Further, the substation upgrade to enable operation at both 11 kV and 33 kV was successfully completed, a new connection agreement from Western Power Distribution was secured and the Environmental Statement was reviewed. Finally, a new five year business plan has been prepared, which includes plans for taking forward the three Demonstration Zone seabed leases secured from The Crown Estate in Pembrokeshire (wave), North Devon (tidal) and North Cornwall (wave).

The Falmouth Bay Test (FaBTest) Site 
FaBTest has been operating as a non-grid connected commissioning site for marine renewable energy devices since November 2011. The site is leased from The Crown Estate and has a Marine Consent for testing, subject to permits issued by Falmouth Harbour Commissioners. Operational support for the site, as well as on-going monitoring and world leading research, is provided by the Renewable Energy Group from the University of Exeter, based on the nearby Penryn campus.
The University contribution is made possible in part thanks to an investment of Regional Growth Fund money. The RGF investment of £549,000 into FaBTest was approved by the Cornwall and Isles of Scilly Local Enterprise Partnership (LEP). The LEP recognised FaBTest as a key investment priority and a unique asset which can create economic benefits and market opportunities. The Regional Growth Fund is managed locally by Cornwall Development Company on behalf of the LEP and Cornwall Council. The University of Exeter uses the site for on-going work around resource characterisation and environmental monitoring, as well as using it to contribute to pioneering research into reliability engineering, which is focussed on the nearby South West Moorings Test Facility (SWMTF) and the  Dynamic Marine Component (DMaC) rig.
The FaBTest site is pre-consented to accommodate renewable energy devices which fit within a defined ‘Rochdale envelope’, greatly reducing the risk, cost and time for developers looking to bring a device to scale tests in sea conditions. The near shore location eases real time monitoring communications, access for inspection and repair, along with proximity to dockyard facilities for fabrication and refit. The devices currently pre-consented are wave energy converters (broadly defined by a range of size constraints), guarded underwater turbines and umbilicals/components. Negotiations are progressing to extend the lease and licence to also accommodate floating wind devices.

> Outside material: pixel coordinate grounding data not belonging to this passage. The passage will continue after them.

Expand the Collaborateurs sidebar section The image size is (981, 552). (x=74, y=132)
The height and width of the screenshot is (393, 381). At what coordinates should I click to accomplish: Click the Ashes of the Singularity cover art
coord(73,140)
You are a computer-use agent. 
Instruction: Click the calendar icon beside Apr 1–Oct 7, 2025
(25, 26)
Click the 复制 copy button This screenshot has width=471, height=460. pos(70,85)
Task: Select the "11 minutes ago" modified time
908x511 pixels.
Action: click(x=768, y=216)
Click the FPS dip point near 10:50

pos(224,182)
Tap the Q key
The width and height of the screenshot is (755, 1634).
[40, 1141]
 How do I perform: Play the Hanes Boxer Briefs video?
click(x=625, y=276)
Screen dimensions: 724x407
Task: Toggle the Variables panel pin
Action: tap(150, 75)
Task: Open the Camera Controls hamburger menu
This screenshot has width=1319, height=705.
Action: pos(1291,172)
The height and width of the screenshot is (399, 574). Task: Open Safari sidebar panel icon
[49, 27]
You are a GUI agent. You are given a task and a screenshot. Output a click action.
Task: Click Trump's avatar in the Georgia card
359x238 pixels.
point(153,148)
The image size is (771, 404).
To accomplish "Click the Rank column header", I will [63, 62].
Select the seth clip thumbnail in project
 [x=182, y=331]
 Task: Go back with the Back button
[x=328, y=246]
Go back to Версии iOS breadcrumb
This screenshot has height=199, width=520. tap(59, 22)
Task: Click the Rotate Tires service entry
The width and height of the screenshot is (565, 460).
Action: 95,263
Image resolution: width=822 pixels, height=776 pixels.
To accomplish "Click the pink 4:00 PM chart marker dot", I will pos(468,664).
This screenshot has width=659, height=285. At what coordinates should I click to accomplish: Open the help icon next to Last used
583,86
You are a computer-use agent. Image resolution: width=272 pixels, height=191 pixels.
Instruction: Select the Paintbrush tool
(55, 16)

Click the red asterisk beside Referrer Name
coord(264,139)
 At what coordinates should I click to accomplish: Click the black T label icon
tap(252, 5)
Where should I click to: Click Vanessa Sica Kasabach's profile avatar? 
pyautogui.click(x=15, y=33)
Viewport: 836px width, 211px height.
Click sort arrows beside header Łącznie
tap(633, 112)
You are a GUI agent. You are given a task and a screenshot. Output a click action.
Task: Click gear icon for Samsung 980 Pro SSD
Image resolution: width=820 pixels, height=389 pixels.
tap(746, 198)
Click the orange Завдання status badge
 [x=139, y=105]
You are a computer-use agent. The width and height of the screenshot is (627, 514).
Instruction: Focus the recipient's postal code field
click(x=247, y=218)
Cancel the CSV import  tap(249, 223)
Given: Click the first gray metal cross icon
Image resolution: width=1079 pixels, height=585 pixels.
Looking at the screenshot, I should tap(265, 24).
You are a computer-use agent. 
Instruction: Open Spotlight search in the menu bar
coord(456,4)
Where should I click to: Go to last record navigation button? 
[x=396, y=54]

The Fred Olsen Lifesaver device was deployed and tested between March 2012 and June 2014, before undergoing a refit ahead of a grid connected deployment elsewhere. There are further deployments expected in 2015/16 and a plug and play data communication system will be in place for these devices to access, further reducing cost to early stage developers.
1 Core members of the LCICG are BIS, DECC, ETI, TSB, EPSRC, Carbon Trust, the Scottish Government and Scottish Enterprise. Associate members
include Ofgem, DfT, the Crown Estate, UKTI, CLG, MoD, Defra and the Wales and NI Governments.